Risk management planning

All parties responsible for the protection of people, the environment or the functionality of vital societal functions, are responsible for preventing and preparing for disasters. Planning and financing of risk management is included in the budgets for public sector bodies. An additional annual yearly budget for prevention and preparedness is coordinated and allocated based on national risk and capability assessments. Measures taken to reduce disaster risks aim to create capabilities with an all-hazards approach.

Risk communication and awareness raising

In 2017 Sweden decided that it was necessary to inform the population about how different crises and war can affect daily lives and about the ways to prepare in order to handle a severe strain on society. The booklet If Crisis or War Comes was distributed to all households.
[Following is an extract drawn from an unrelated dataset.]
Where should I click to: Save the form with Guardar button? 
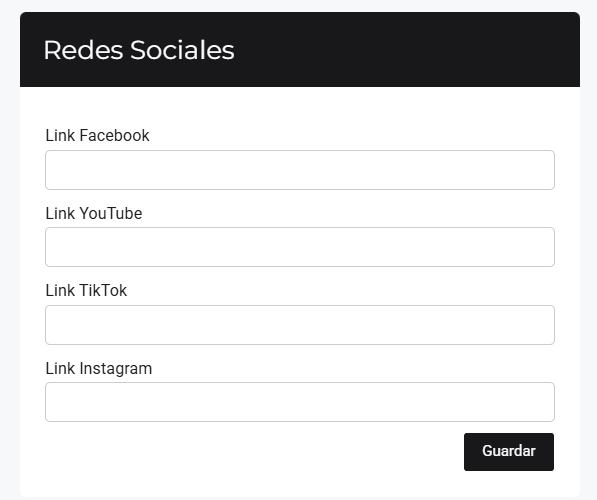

The Emergency Preparedness Week was initiated by the Swedish Civil Contingencies Agency (MSB) to increase risk awareness and crises preparedness of population, and make the municipalities develop measures to communicate about crisis preparedness to their inhabitants. The website Dinsä gives risk information to the public (films, podcasts, checklists). Social media platforms are another platform for communication.


Training and exercises

The Swedish Civil Contingencies Agency (MSB) provides training and exercises for organisations, public authorities and individuals at both national and international level. There are national programmes for professional training in prevention and operations on different levels for personnel of the fire and rescue services. Courses are mainly conducted at the MSB College in Sandö and Revinge. Customised training are offered to local authorities and the private sector. MSB delivers international training programmes in close collaboration with the UN and the EU, both on strategic, tactical and operational level. MSB is involved in development and delivery of the EU training programme including training courses and exercises.

Exercises are organised throughout the system. At the national level, larger coordination exercises across sectors are conducted regularly.

Early warning systems

The primary early warning system is radio, TV, and the outdoor alarm system of 4,500 alarm installations using sirens. A SMS system sends warnings to mobile phones in an affected area. The fire brigades who mainly use this system and the chief in command has the mandate to use it. The police and other organisations can also use this system. Separate indoor and outdoor alarm systems operate in the inner emergency planning zone around Sweden’s nuclear power stations.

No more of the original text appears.